AIM OF THE EXERCISE: Could you write out every line of the records below again, requests included, but with each coordinate in the answers multiplied by 1.05 and rounded to a whole number, halves rounding up? Leave the pictures out of your reply.

PROVIDED MATERIAL:

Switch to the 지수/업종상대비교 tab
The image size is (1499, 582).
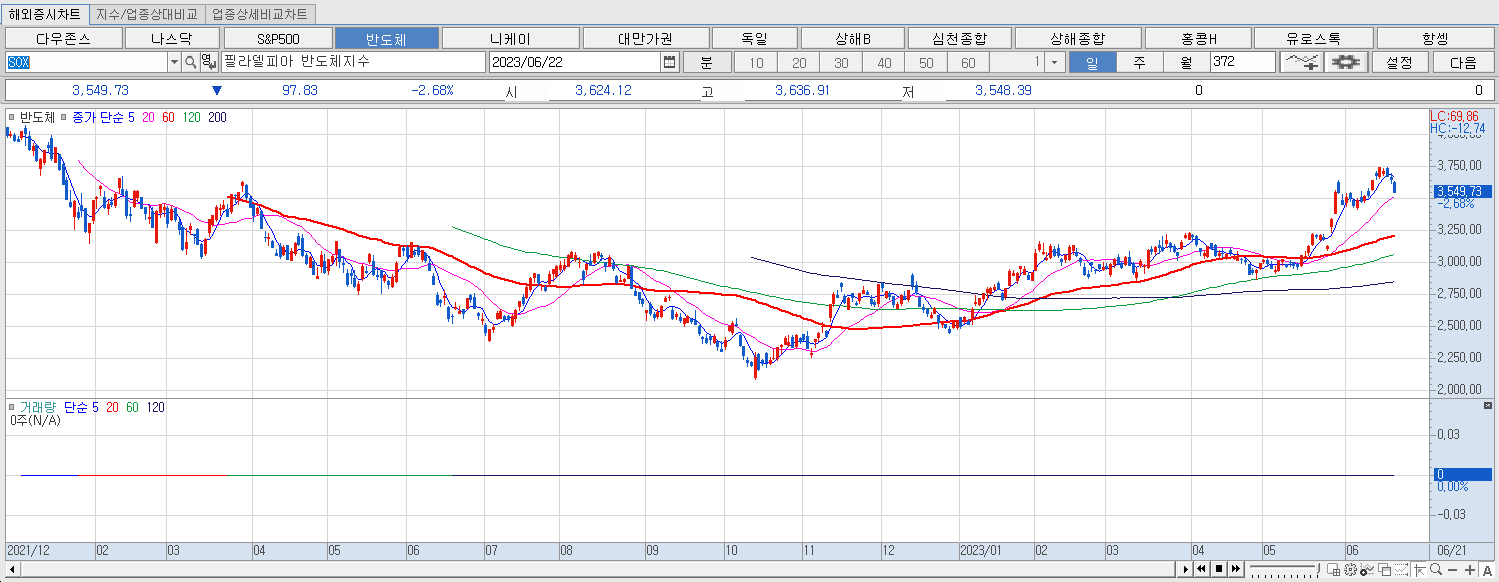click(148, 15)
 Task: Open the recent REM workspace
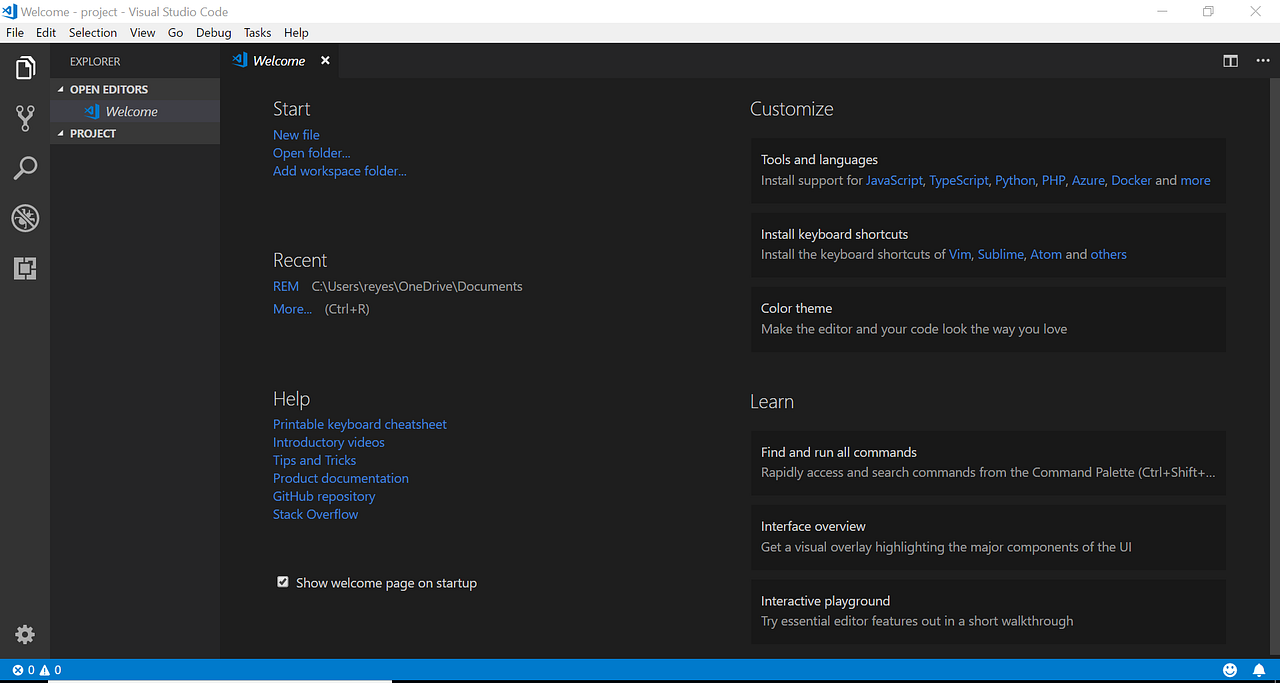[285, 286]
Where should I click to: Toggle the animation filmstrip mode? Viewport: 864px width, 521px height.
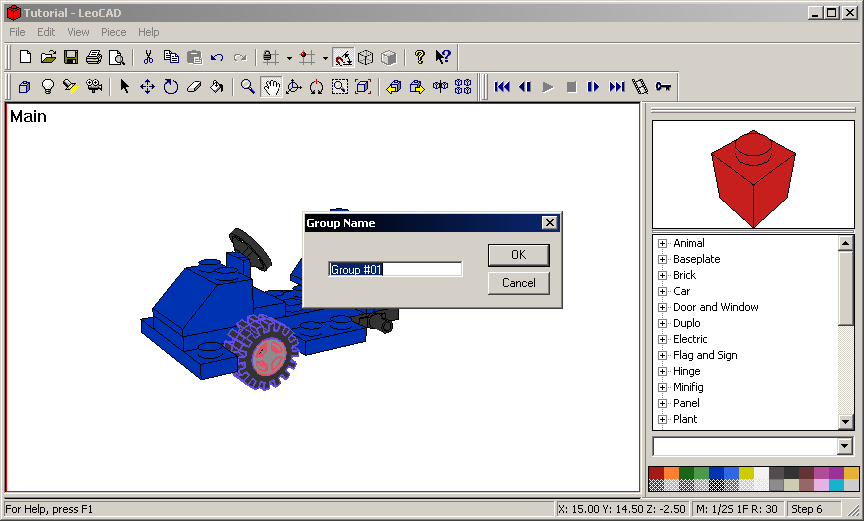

WRITTEN RESPONSE:
Switch to the 지수/업종상대비교 tab
The image size is (1499, 582).
click(155, 16)
 Task: Open the recent REM workspace
[299, 300]
Where should I click to: Toggle the animation filmstrip mode? Viewport: 864px width, 521px height.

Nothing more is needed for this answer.